Constraints on this - default query limit 50, total records 394,390.
I didn't want to just search for RAF photos as there maybe more useful information.

To parse just RAF photography:

https://services-eu1.arcgis.com/ZOdPfBS3aqqDYPUQ/arcgis/rest/services/Obliques_03_02_2022_WGS84_Date_view/FeatureServer/29/query?where=PHOTOGRAPHER%3D%27RAF%27&outFields=%2A&f=html

The final parameter can be html|pjson|pgeojson

Vertical photos

  1. Look at this StackOverflow Q&A: https://stackoverflow.com/questions/50161492/how-do-i-scrape-data-from-an-arcgis-online-map
  2. Get the ID for the application: 9adb70fef4fa4844ba0e091a12e66455
  3. Find the URL for the layer you want to query: https://services-eu1.arcgis.com/ZOdPfBS3aqqDYPUQ/arcgis/rest/services/Verts_07_02_22_WGS84_Date_view/FeatureServer/32/
  4. Work out what you want to query for using the HTML page https://services-eu1.arcgis.com/ZOdPfBS3aqqDYPUQ/arcgis/rest/services/Verts_07_02_22_WGS84_Date_view/FeatureServer/32/query?where=0%3D0&outFields=%2A&f=html
  5. Write a script to page through the queried data set and create a CSV file with only the columns you need and a newly generated URL column.
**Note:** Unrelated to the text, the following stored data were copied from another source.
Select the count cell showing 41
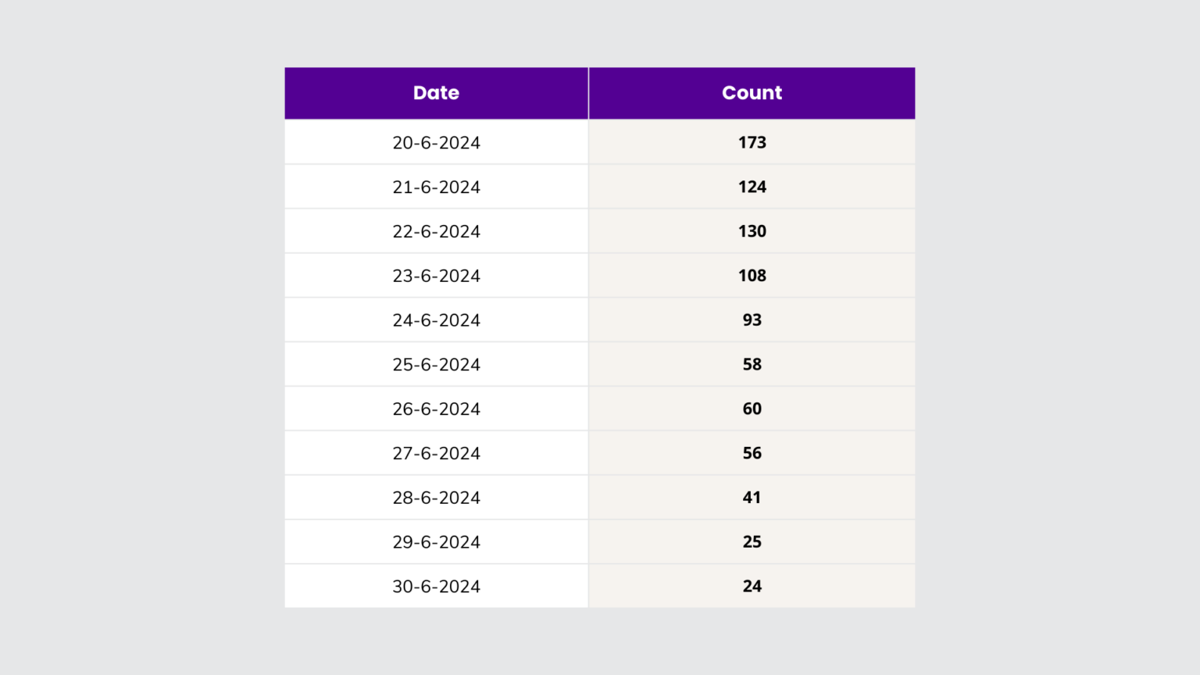Viewport: 1200px width, 675px height. pos(752,498)
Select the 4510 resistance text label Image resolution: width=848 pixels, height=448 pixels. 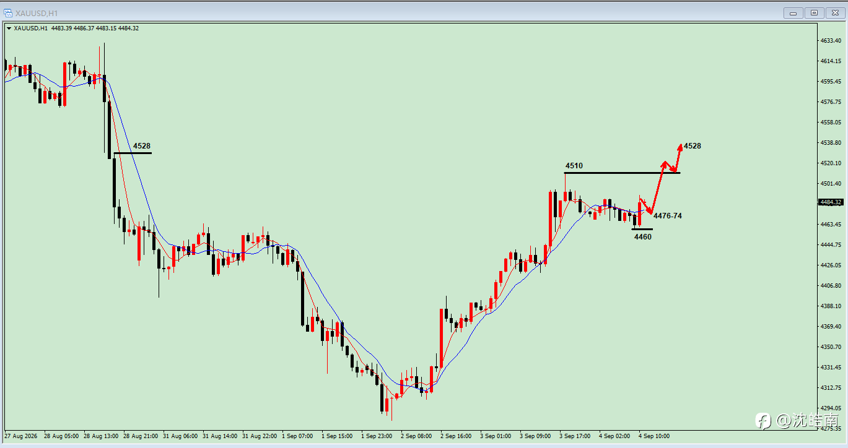click(574, 166)
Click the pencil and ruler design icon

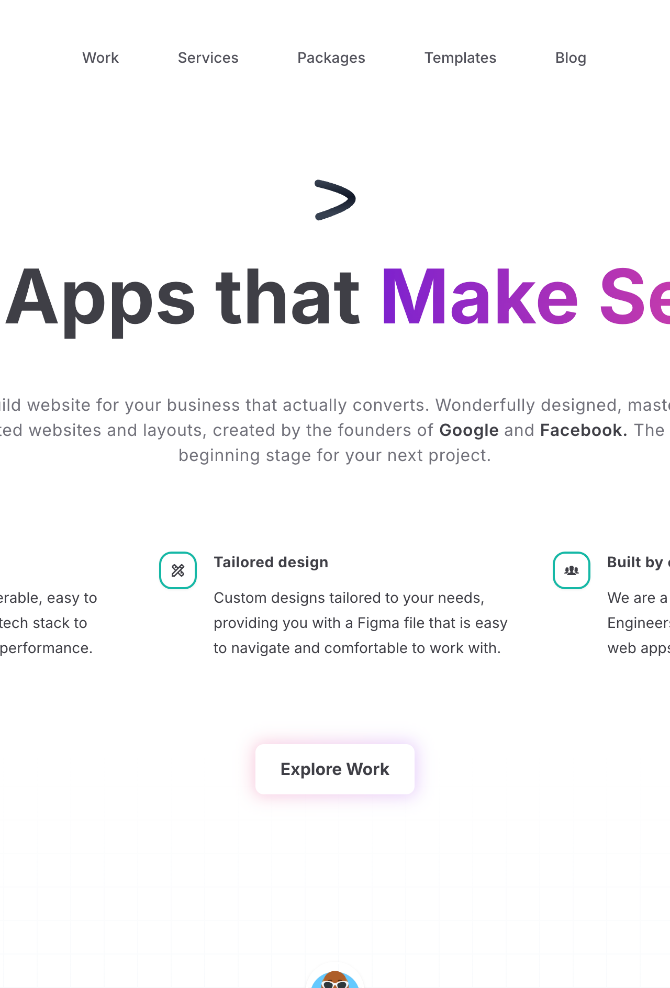click(x=178, y=570)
Final script: See scrapeVertical.R

Constraints on this - default query limit 50, total records 47,230.
I didn't want to just search for RAF photos as there maybe more useful information.

Geospatial conversion

Each image, in theory has a British National Grid Easting/Northing pair. These get converted to a latlng pair in the scripts below.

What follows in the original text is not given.